Louisiana Children’s Code Article 1015 sets forth eight grounds for termination of parental rights. Although the State need only establish one ground for termination, the trial court must also find that the termination is in the best interest of the child in order to meet the statutory requirement of La.Ch.Code art. 1035(A), which requires that grounds for termination be proven by clear and convincing evidence. State ex rel. M.H. v. K.W.H., 40,332 (La.App. 2 Cir. 9/23/05), 912 So.2d 88.

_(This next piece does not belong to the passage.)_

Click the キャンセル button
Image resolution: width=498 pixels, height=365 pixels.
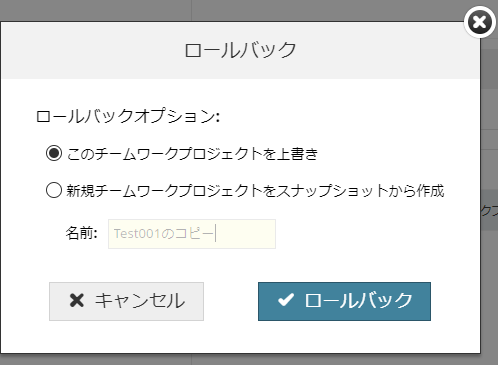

State in the Int. of J.KG., 11-908, pp. 5-6 (La.App. 3 Cir. 1/11/12), — So.3d -,

| ¿The Case Plans

The case plans established for E.N. and J.M. remained virtually the same throughout the course of these proceedings and basically required that they: 1) establish safe, adequate, and stable housing; 2) obtain and maintain stable employment and parental contribution; 3) attend and complete counseling and anger management; 4) visit with his/her children); and 5) cooperate and maintain contact with the agency.

Ruling of the Trial Court

In its May 21, 2012 Reasons for Ruling, the trial court in the instant case stated:

Enough is enough! There has to be a period of time when children are entitled to finality. All children should be able to live a life as a child with a chance to be within a family unit. Three years plus 8 months, and three termination hearings, is in this Court’s opinion enough. Despite several opportunities to change, the parents have failed to comply with several of the statutory factors contained within La.Ch.Code art. 1036(C). Specifically, the parents have failed to provide this Court with any evidence that they have the means or the intention to provide adequate housing for themselves and their 6 children. The parents have moved on numerous occasions and failed to apprise the Department of their whereabouts. Visitation by the parents with the children has [292]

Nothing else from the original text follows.